“Slowly, Whiskeyjack studied each man in his squad. He saw the caring in their eyes, the open offer to the friendship he’d spent years suppressing. All that time pushing them away, pushing everyone away, and the stubborn bastards just kept on coming back.” ~ Steven Erikson, Gardens of the Moon
Gardens of the Moon (Malazan Book of the Fallen #1) by Steven Erikson
Published by Tor, 1999
Re-readability: If the rest of the series holds up, I’ll probably be reading this one again.
Rating: 9 out of 10
Reviewed by Pete
I have heard many things about Steven Erikson’s Malazan Book of the Fallen series, both from friends and from r/Fantasy. Very few people seem to dislike it, and many claim it’s their favorite fantasy series. One thing that absolutely everyone says is that it’s incredibly complicated and that the first book is the roughest of the ten.
If Gardens of the Moon was rough, then I am in for something amazing.
I often struggle to follow complex plots with large casts. That isn’t to say that I don’t like them—sometimes I enjoy a plot that’s a bit harder to grasp. Though the consensus seems to be that Gardens of the Moon is extremely dense and complicated, I didn’t get that feeling. It’s a book with a lot going on, but the well-written characters are distinct, and their individual plots fit together nicely.

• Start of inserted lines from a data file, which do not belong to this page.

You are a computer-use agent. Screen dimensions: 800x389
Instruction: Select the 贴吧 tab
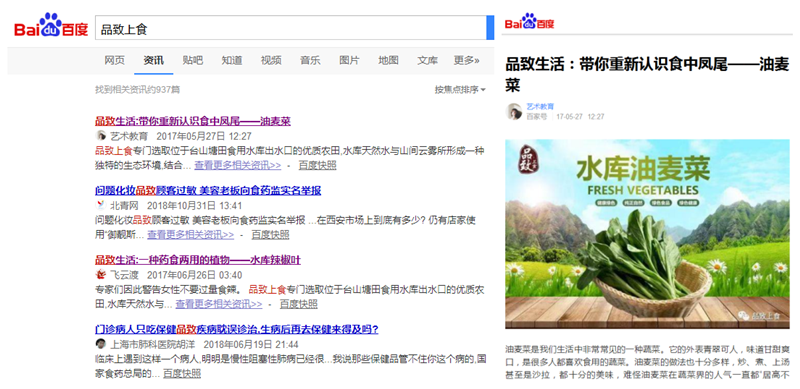[192, 60]
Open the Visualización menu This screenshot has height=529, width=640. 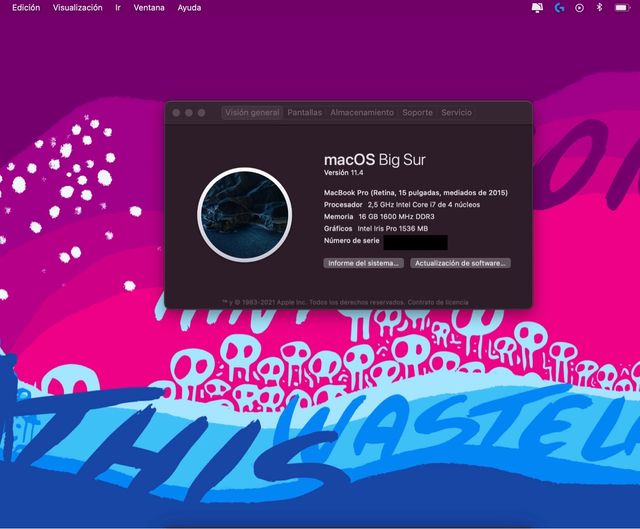point(77,7)
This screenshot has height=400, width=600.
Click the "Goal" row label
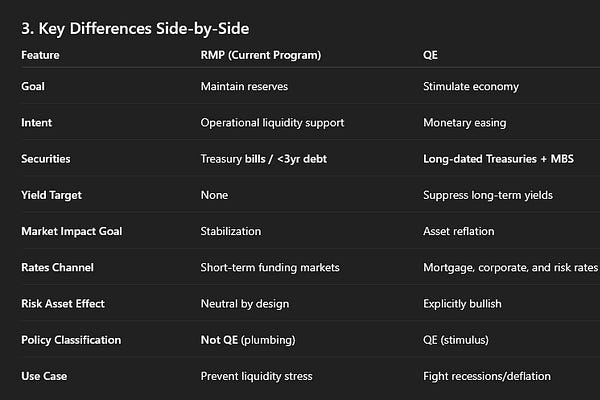(33, 87)
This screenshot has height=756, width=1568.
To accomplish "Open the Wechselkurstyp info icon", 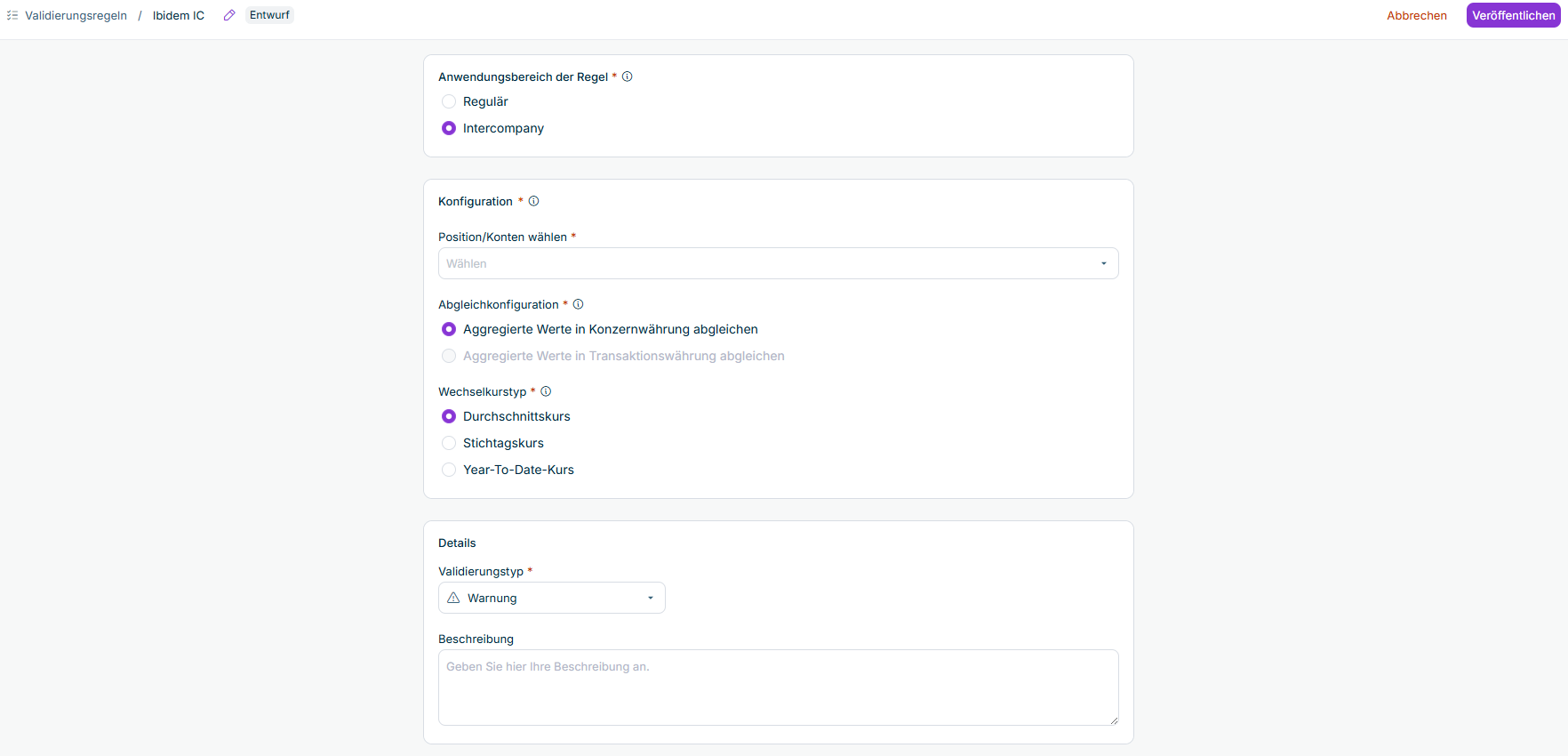I will coord(547,391).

Gardens of the Moon begins with a world in turmoil. The Malazan Empire has spread itself thin in its occupation of the former Free Cities of Genabackis. A group known as the Bridgeburners, soldiers of the Empress, have been reduced from hundreds to a few dozen in a massive siege. The Bridgeburners were loyal to the former emperor, and the Empress is sending some of them on what may be a suicide mission to the Free City of Darujhistan.
There are too many characters to get into the individual arcs, but my favorites were Paran and Tattersail. Tattersail is a powerful sorceress whose place in this changing world is unclear. Paran is the recently appointed captain of the Bridgeburners who manages to be an endearing hero despite the world’s brutality. Though he doesn’t realize it at first, his position is crucial to the plans of the gods, and he soon finds himself at the mercy of strange forces.
This is epic fantasy at its most epic. Gods make regular appearances, and deadly beings from thousands of years ago are returned to life to do the bidding of others. There are somewhere between three and eight unique factions at war—it’s hard to keep track. This book reads as if it were the last book in the series, not the first. The characters know each other well and have deep backstories, and everything escalates at an alarming speed.
I’ve never read a fantasy anything like this one, but I enjoyed every page of it. Excellent characters, rich worldbuilding, and a breakneck plot—I’ll be picking up the sequel as soon as I can.